Recurrent dusky skin lesions
Figure 1. An erythematous lesion with dusky centre located on the patient’s trunk.
Figure 2. A skin biopsy demonstrating a lichenoid reaction with extensive epidermal necrosis and a superficial perivascular lymphocytic infiltrate.
Differential Diagnosis
Psoriasiform drug reactions present with diffuse scaling and erythema that combine features of psoriasis and dermatitis. A lichenoid histopathology with eosinophils is often found and should prompt a search for a drug-related cause.
Lupus-like drug reactions may be difficult to clinically differentiate from subacute lupus erythematosus, and may present as annular scaling patches on the trunk and limbs. A lichenoid histopathology is found on skin biopsy.
Stevens–Johnson syndrome and drug-related erythema multiforme may present acutely with widespread targetoid lesions that may blister and are often associated with prominent mucous membrane involvement. Blindness and nail loss may develop as permanent sequelae due to scarring. The lichenoid reaction often targets sweat ducts when drugs are involved.
Toxic epidermal necrolysis presents with extensive painful burn-like blisters with loss of skin and mucous membrane. The skin biopsy shows extensive epidermal necrosis with scant lymphocytic inflammation. Intensive care management equivalent to that used for extensive burns is required for management.
Fixed drug reaction is the correct diagnosis in this case, and is characterised by recurrent tender erythematous lesions which may blister and recur at the same sites within hours of drug re-exposure. Common drugs inducing this reaction include the sulfonamides, tetracyclines, phenolphthalein, quinine and analgesics. The reaction is self-limited, and the main challenge is to identify the offending agent.

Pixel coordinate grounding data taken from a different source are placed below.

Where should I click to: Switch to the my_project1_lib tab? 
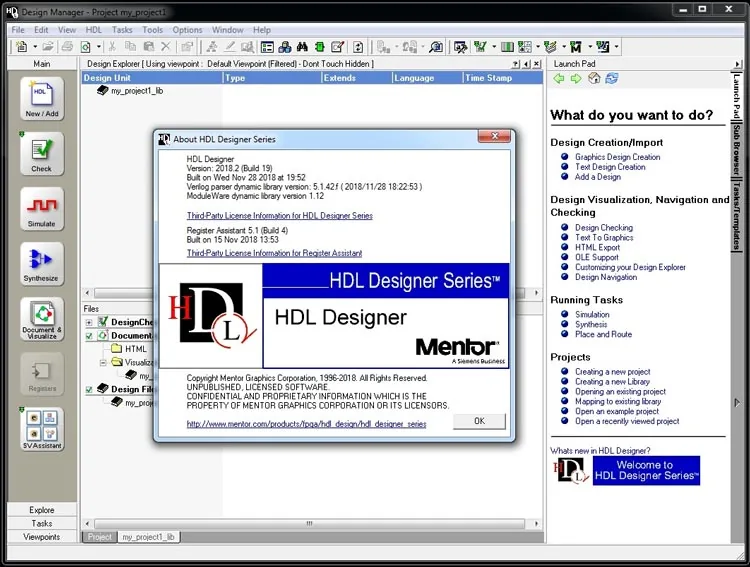[x=148, y=537]
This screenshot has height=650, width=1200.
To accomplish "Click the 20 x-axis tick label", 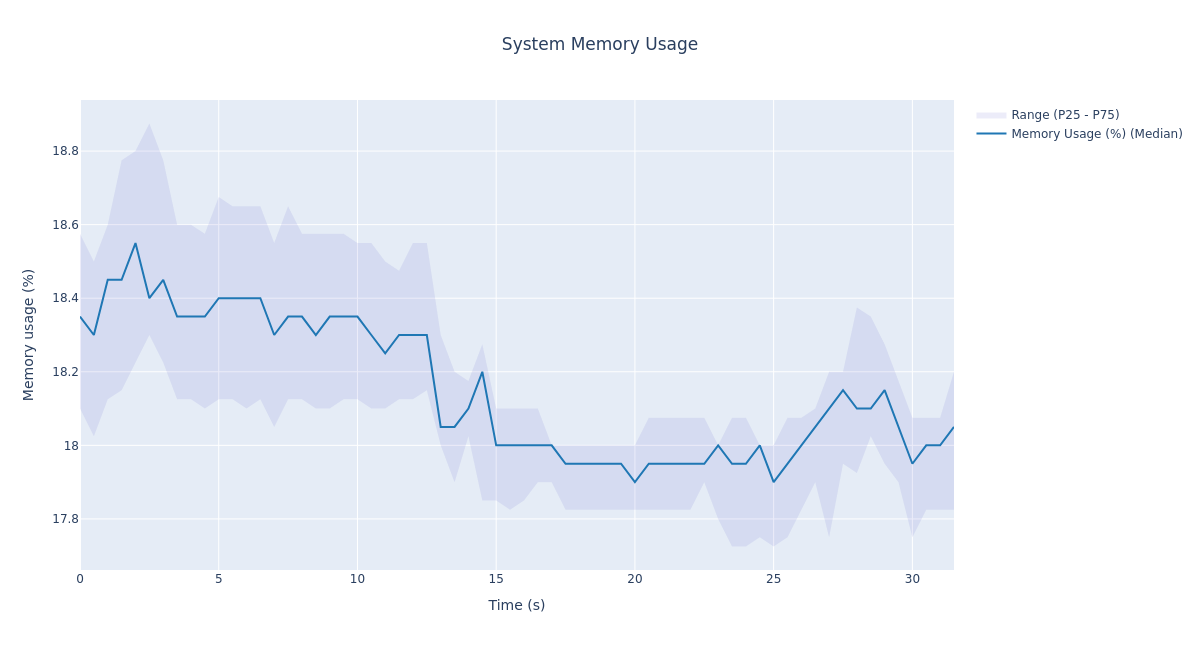I will click(x=634, y=579).
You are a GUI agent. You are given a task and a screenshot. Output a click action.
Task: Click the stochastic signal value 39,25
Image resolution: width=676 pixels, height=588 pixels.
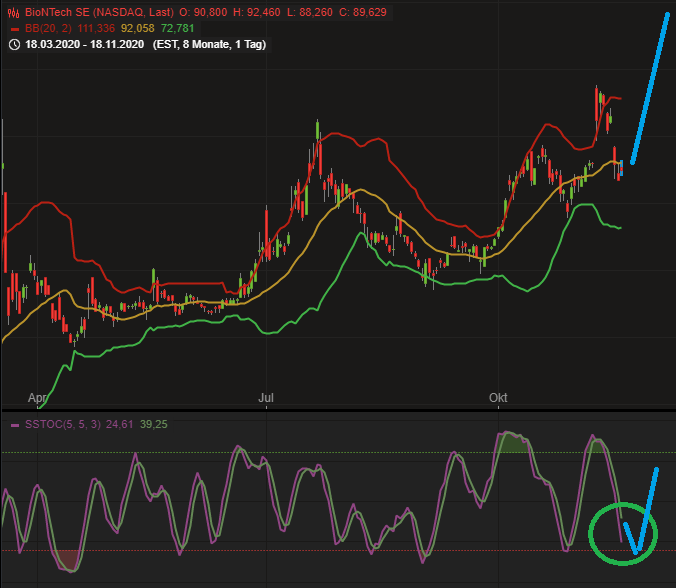pyautogui.click(x=153, y=425)
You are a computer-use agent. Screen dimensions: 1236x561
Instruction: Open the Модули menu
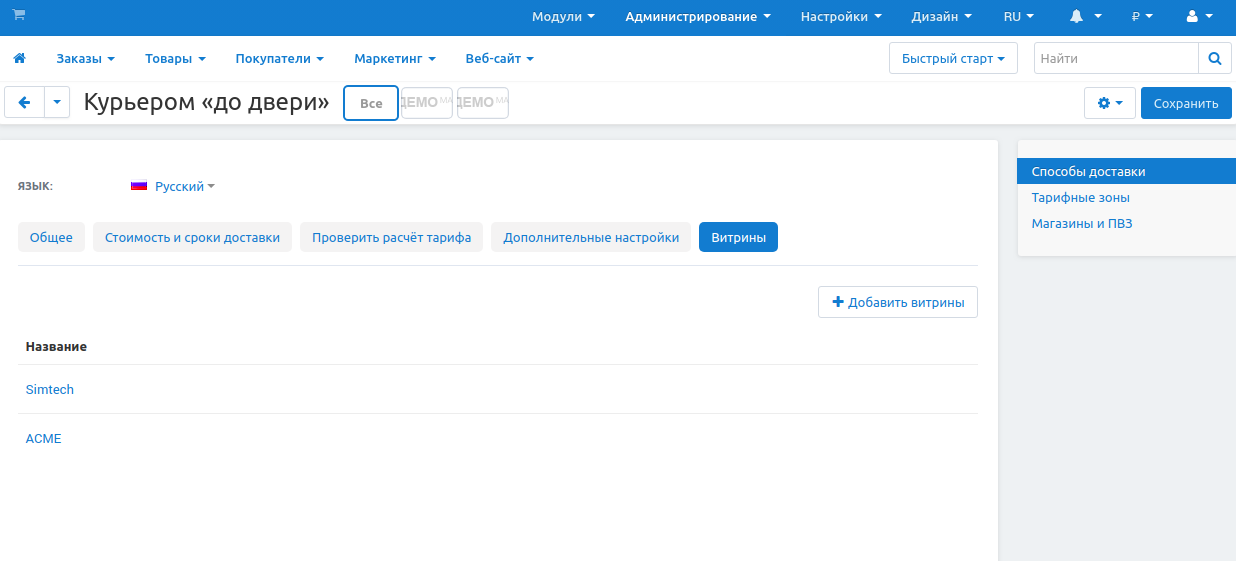(x=563, y=17)
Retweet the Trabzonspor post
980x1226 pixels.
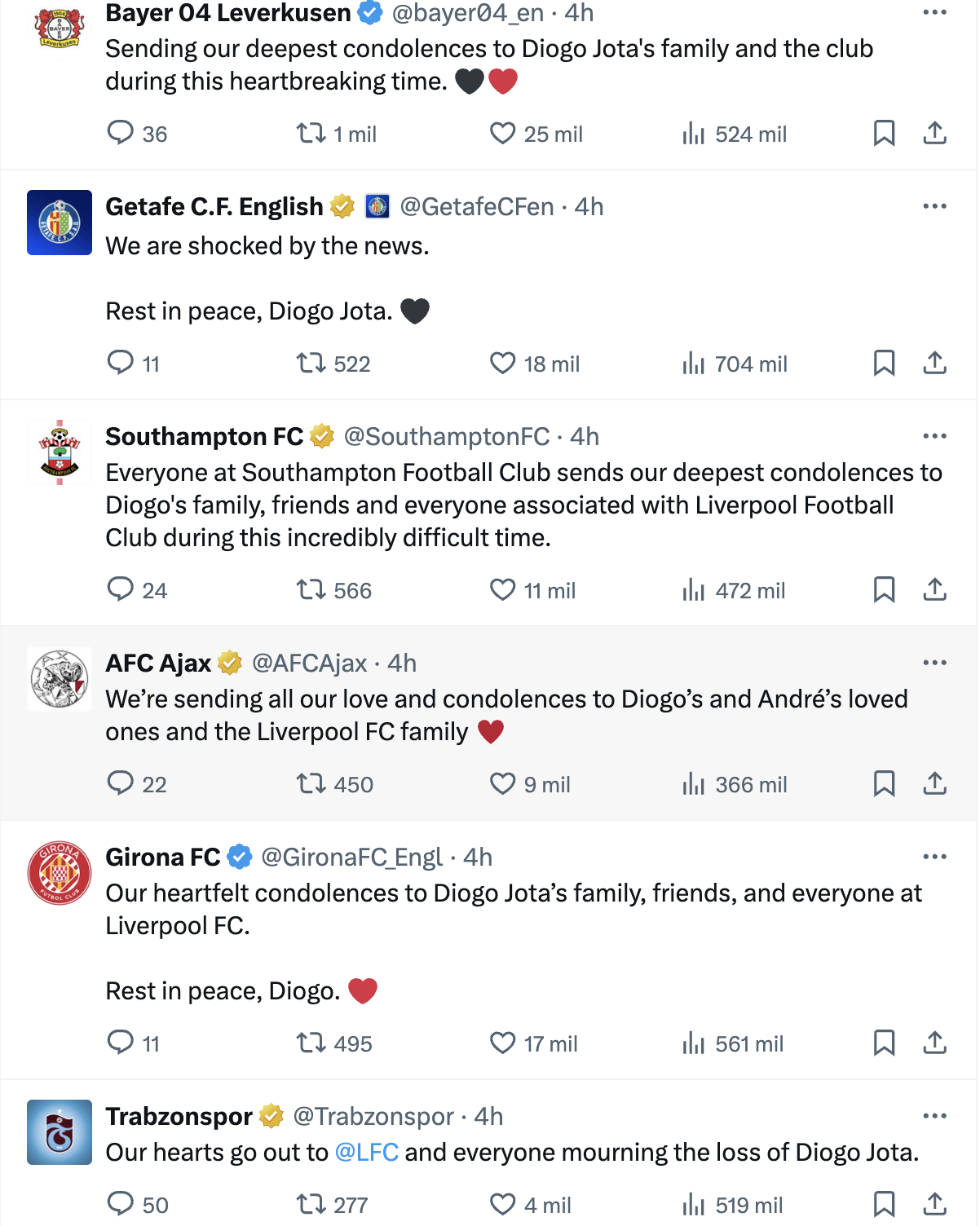311,1204
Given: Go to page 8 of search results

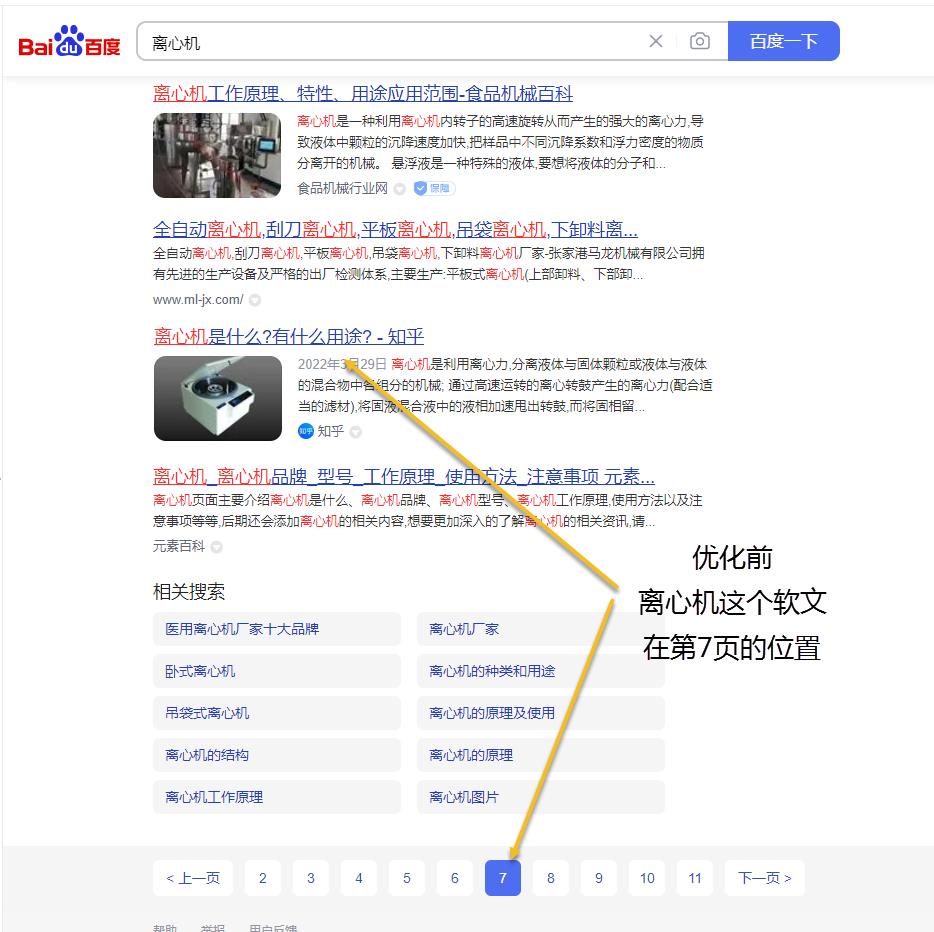Looking at the screenshot, I should pyautogui.click(x=550, y=877).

A 35-year-old woman developed a series of tender erythematous lesions with a dusky centre on her trunk (Figure 1) and upper limbs within hours of commencing sulfamethoxazole–trimethoprim for a recurrent urinary tract infection. Similar lesions had developed years previously at the same sites. Skin biopsy showed extensive epidermal necrosis with a superficial lymphocytic perivascular infiltrate and lymphocyte-associated keratinocyte necrosis (Figure 2).